## Uso das informações
A - Resuma em duas frases o texto sobre as relações da China com o Brasil e a Austrália.
B - Prossiga com o texto sobre as relações da China com o Brasil e a Austrália a partir do ponto em que ele termina.

## Texto de origem
((
Caso o país opte por vetar a tecnologia chinesa, diz ele, perde a oportunidade de desenvolver “uma relação de alto perfil”, mais centrada em inovação e tecnologia, os grandes focos do próximo plano quinquenal do país.
“Vamos nos restringir a pequenas ambições”, opina.
O governo não deu uma resposta definitiva sobre o assunto e vinha evitando manifestar-se sobre ele — até o comentário do deputado Eduardo Bolsonaro no Twitter, acusando o uso do 5G por parte da China para fins de espionagem.
Entre a paciência e pragmatismo
Apesar da escalada de tensão e das respostas incisivas do embaixador às provocações nas redes sociais, a China não chegou, no decorrer desses dois anos, a retaliar o Brasil pela diplomacia de hostilidades.
O que tem prevalecido é o conhecido pragmatismo chinês, que dá preferência aos interesses econômicos.
Esse pragmatismo tem sido, entretanto, colocado à prova na esfera da geopolítica regional do país asiático. Após sequências reiteradas de atritos, as relações entre China e Austrália azedaram de vez, a ponto de o governo chinês elevar tarifas de importação de diversos produtos, de carne e vinhos a algodão e carvão.
A Huawei, que viu os produtos relacionados ao 5G banidos do país, anunciou demissões em sua fábrica e cortou investimentos.
Questionado se a Austrália de hoje poderia ser o Brasil de amanhã, Caramuru ressalva que há algumas particularidades na relação entre os dois países, que estão geograficamente próximos.
A escalada de desentendimentos, que incluiu o 5G e um pedido de investigação na OMS sobre a origem do novo coronavírus (sob insinuações de que seria chinesa), envolveu também questões domésticas — acusações de tentativa de interferência chinesa nas eleições australianas, por exemplo.
Menezes cita ainda os comentários de autoridades australianas em relação ao status de Taiwan.
“Todos os países que entrarem nessa discussão vão ter problema”, diz ele, lembrando que a unificação do país é uma das prioridades da China até 2049, quando será comemorado o centenário da revolução comunista.
Jordy Pasa também destaca que o caso da Austrália tem características próprias “e não necessariamente se aplica a nós”, mas pontua que é possível observar “algumas mudanças importantes na maneira como Pequim se engaja com o restante do mundo”.
“Desde uma retórica mais agressiva de Xi Jinping em se tratando de questões como as disputas no Mar do Sul da China até a postura mais ativa e por vezes até mesmo provocadora dos diplomatas do país, os próprios chineses vêm desconstruindo, em certa medida, o entendimento que por muito tempo houve de sua política externa como pragmática.”
))
## Linhas extraídas
((
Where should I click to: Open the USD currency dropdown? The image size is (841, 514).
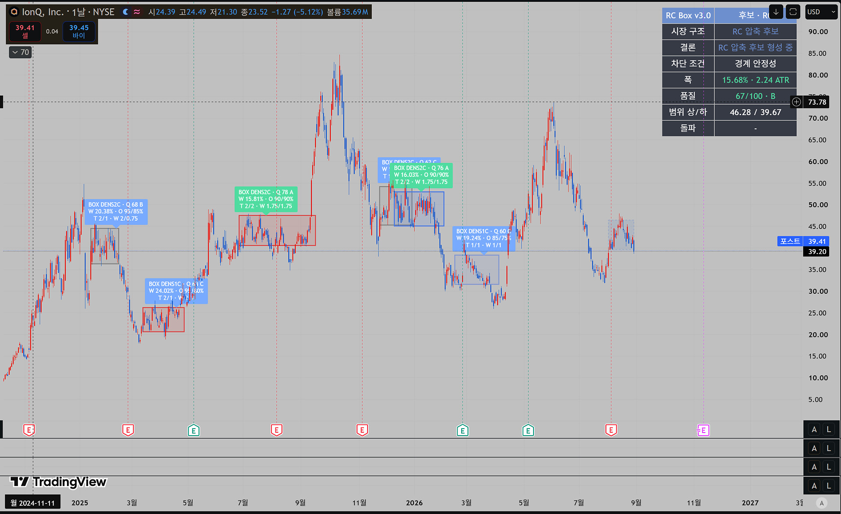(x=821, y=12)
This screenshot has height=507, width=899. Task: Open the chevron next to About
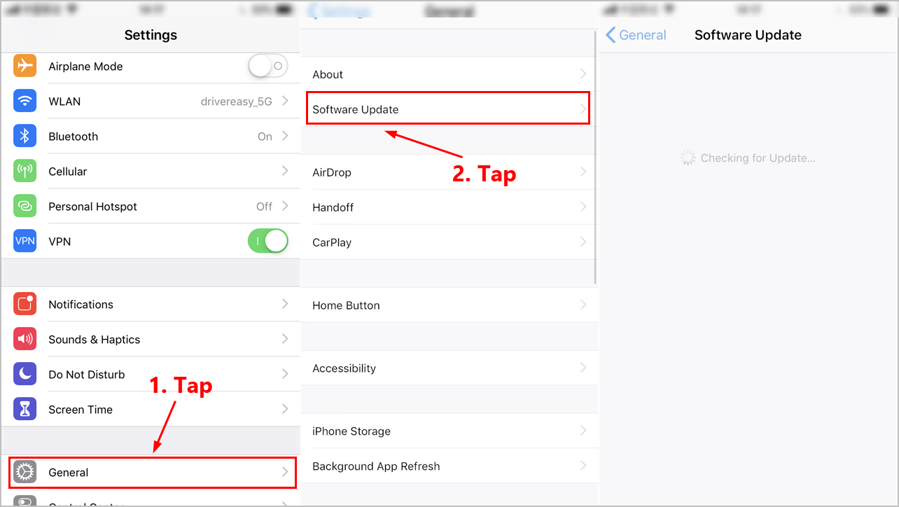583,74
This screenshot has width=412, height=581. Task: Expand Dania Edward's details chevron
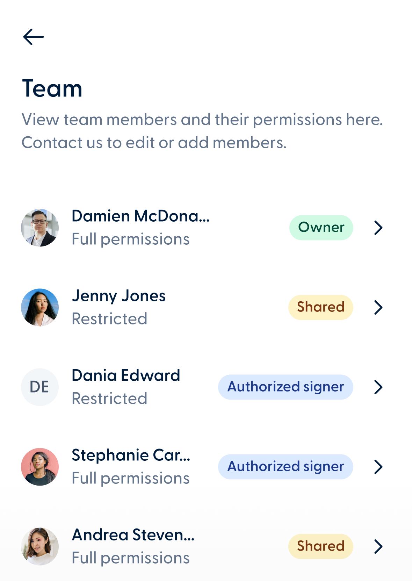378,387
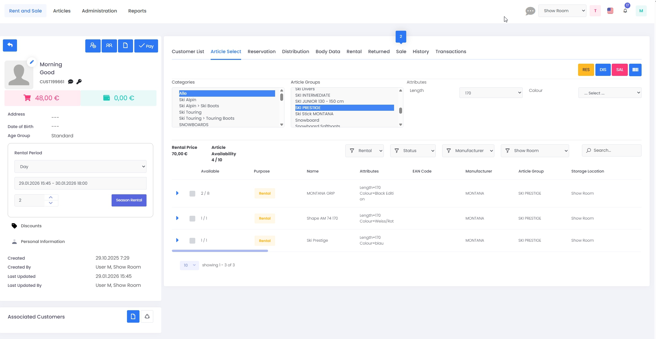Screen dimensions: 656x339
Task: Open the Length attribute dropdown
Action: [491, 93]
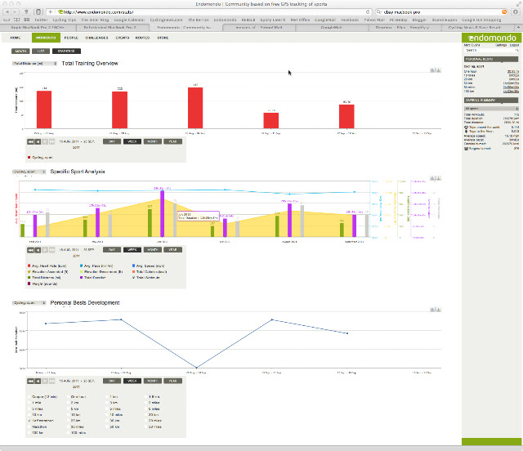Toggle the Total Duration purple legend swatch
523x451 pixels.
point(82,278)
))
((
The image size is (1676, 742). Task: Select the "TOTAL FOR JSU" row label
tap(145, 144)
))
## Tarefas resolvidas
A - Apesar da escalada de tensão e das respostas do embaixador às provocações nas redes sociais, a China não retaliou o Brasil nesses dois anos, e prevaleceu o pragmatismo chinês que privilegia os interesses econômicos. Esse pragmatismo foi posto à prova com a Austrália, onde, após repetidos atritos, o governo chinês elevou tarifas de importação de diversos produtos, embora Caramuru e Jordy Pasa ressalvem que o caso australiano tem particularidades e não necessariamente se aplica ao Brasil.

B -
Para Lívia Costa, é difícil imaginar uma reação chinesa semelhante à que acontece na Austrália.
Ela poderia ser, entretanto, mais sutil: “Precisamos prestar especial atenção à exportação de produtos congelados que poderiam ser facilmente contaminados com o novo coronavírus, para evitar possíveis críticas de que estejam impróprios para o consumo”.
“A retaliação poderia vir daí. Estamos cutucando o dragão com vara curta.”
Essa possível inflexão se soma a outro ingrediente importante: a saída de Donald Trump da Casa Branca.
Ainda que não se espere uma guinada radical da postura americana em relação à China, com Joe Biden há uma expectativa de maior estabilidade e de volta ao multilateralismo, com maior diálogo.
Nesse cenário, diz Letícia Tancredi, o Brasil perde margem de manobra para “sustentar o tipo de embate que vem sendo empregado com a China no nível diplomático”.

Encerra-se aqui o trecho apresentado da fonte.